For her, it was a turning point to inspire her to reduce her carbon footprint and do more to fight climate change.
“It was a catalyst for [my husband and I] to say we need to be doing something locally,” said Daw. “I think it’s been a catalyst for the group.”
She and the rest of the leadership team wanted this group to be different, with an emphasis on optimism and motivation.
“It’s really about being action-oriented, and actually making this shift,” said Daw. “It’s a marathon, not a sprint.”
For Sue Volpe, the group is something she’s been looking for her whole life.
She’s been passionate about environmental sustainability for decades.
“The people who started this are grounded, intelligent, committed, open-minded, ready to work and have values in line with mine,” she said.
It’s the optimism Volpe found most appealing.
“A lot of people feel very isolated in what can be a dark time … they don’t want to give up but they feel hopeless,” said Volpe. “If people participate in something action-oriented you feel more inspired. If you can feel the wins or successes, it reignites a spark or it keeps it going and inspires you to move forward.”
Daw and Volpe both agree the community of Collingwood and beyond will have to transition away from fossil fuels and toward more sustainable options.
“We already are in a transition,” said Daw. “People are going to have to change, and now is the time you can make choices as opposed to having choices made for you.”
To start, the team has created five working groups focuses on community engagement of government, businesses, and other groups; energy and transportation; consumption and waste management; carbon conversations; and community education.
The carbon conversations group will take a look at their individual carbon footprints, encouraging residents to do the same. The ultimate goal is to also assess Collingwood’s carbon footprint and take steps to reduce it.
The Climate Action Team as a whole will also be coming up with initiatives to challenge its own members and the community, with monthly themes encouraging people to make small to big changes for environmental sustainability. For example, the group is working on alternatives to Christmas wrapping that reduce waste and promote re-use.
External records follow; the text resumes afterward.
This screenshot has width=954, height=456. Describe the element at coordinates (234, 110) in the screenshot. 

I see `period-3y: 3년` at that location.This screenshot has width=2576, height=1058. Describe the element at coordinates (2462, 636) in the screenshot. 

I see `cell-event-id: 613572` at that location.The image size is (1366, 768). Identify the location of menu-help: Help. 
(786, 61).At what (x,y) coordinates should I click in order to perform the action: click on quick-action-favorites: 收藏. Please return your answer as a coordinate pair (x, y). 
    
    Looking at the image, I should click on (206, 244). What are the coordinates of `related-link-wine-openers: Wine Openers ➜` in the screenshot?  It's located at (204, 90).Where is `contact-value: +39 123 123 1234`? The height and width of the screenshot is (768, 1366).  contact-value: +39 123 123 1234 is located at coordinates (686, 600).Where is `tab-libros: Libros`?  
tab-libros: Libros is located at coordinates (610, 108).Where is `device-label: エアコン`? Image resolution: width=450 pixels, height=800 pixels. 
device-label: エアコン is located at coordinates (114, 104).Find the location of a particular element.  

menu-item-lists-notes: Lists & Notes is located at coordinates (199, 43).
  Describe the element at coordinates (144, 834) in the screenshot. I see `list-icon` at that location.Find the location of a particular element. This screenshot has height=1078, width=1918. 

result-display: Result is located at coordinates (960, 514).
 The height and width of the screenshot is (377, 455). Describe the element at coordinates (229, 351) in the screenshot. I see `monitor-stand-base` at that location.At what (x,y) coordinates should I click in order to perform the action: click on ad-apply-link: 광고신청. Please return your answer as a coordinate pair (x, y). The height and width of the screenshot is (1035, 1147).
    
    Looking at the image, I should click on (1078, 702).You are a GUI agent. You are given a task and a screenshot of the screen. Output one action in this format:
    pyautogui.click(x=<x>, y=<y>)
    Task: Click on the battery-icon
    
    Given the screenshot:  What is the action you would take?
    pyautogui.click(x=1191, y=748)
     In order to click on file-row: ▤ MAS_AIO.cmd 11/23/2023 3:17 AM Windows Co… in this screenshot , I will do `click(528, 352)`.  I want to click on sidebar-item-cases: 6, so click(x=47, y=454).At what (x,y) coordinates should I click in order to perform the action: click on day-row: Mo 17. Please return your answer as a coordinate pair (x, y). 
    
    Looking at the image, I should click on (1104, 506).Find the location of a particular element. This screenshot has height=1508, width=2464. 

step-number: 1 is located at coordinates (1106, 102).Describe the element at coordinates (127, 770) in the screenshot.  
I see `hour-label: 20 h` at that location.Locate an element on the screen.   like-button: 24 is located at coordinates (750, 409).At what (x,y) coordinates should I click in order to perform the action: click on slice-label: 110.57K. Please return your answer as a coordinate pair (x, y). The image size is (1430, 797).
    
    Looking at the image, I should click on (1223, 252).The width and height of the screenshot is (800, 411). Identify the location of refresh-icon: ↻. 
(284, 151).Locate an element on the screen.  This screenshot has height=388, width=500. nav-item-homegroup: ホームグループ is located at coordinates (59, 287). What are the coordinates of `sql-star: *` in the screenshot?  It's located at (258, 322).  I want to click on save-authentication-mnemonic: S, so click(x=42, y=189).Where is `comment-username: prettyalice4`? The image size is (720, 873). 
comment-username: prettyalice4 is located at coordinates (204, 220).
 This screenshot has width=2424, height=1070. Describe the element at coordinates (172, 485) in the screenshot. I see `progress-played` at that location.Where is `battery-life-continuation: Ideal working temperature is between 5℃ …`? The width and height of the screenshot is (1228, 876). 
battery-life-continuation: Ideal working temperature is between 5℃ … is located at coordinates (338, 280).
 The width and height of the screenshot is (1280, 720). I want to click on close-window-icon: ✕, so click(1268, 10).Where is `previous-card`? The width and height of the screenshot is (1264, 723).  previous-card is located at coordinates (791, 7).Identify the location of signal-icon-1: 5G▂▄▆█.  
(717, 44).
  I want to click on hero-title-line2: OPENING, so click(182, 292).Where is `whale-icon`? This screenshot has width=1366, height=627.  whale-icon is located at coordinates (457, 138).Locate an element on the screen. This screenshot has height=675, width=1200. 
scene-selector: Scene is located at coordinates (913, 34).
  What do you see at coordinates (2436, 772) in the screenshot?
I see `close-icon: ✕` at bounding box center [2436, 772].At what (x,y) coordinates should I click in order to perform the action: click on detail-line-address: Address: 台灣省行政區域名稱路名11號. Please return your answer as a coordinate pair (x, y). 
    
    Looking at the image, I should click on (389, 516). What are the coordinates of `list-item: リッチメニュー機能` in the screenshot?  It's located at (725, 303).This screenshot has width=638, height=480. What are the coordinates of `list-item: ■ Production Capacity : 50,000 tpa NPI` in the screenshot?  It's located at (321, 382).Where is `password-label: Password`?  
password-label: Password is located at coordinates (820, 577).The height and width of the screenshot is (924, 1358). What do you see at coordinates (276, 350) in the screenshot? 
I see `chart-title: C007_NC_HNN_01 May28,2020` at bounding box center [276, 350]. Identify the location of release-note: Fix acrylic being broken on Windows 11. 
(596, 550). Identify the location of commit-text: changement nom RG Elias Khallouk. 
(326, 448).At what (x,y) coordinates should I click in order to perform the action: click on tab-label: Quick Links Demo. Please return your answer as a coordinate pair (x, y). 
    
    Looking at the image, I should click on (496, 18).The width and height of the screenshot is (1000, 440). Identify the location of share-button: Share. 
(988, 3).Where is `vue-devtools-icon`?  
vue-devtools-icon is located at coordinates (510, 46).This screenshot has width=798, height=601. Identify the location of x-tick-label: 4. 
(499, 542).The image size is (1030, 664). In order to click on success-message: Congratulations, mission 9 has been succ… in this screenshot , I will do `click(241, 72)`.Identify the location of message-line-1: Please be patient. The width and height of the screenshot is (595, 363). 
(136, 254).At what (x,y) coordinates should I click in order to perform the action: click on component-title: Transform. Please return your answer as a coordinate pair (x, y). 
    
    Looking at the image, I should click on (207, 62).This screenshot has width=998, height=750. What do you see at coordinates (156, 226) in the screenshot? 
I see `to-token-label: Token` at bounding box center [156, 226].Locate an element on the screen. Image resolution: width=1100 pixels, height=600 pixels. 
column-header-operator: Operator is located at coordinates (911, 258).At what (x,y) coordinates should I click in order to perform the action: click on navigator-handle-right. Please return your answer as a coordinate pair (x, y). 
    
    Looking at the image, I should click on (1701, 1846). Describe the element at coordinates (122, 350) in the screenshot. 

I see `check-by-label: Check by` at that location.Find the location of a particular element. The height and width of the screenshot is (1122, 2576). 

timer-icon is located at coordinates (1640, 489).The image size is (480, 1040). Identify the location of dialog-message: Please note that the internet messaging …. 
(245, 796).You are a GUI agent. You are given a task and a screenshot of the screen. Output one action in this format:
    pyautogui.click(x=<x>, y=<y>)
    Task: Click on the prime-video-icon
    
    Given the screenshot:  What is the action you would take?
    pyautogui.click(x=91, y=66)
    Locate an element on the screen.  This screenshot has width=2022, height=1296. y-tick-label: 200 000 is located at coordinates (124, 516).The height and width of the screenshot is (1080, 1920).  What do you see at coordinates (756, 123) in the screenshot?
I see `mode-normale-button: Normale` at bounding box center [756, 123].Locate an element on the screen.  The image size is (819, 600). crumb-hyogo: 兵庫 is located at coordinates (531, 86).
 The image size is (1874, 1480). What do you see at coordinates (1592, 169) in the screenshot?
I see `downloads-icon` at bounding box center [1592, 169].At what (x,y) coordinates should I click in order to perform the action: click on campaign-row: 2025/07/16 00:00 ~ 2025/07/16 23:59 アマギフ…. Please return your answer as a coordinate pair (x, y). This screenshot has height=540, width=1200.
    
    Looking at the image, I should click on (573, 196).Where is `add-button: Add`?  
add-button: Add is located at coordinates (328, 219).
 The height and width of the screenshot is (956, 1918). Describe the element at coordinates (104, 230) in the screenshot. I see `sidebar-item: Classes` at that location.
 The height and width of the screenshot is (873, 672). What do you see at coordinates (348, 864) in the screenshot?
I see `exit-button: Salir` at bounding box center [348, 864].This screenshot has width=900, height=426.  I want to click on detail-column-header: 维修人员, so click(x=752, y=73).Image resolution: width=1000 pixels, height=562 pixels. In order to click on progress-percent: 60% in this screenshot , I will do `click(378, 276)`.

Volpe said most of her environmental work in the past has been geared toward global and international efforts.
“This is the first time I’ve shifted my efforts to very grassroots efforts that break everything down into smaller pieces,” said Volpe. “The big bad wolf isn’t so big anymore … I believe we can do it. We can make things happen and we can make changes.”
For Daw, the actions necessary in a climate crisis environment aren’t top-down, or bottom-up, they’re both, constantly and continuously.
“This is a shared responsibility between government, business and technology, and people,” said Daw. “All three groups overlap and there are parts we need to play.”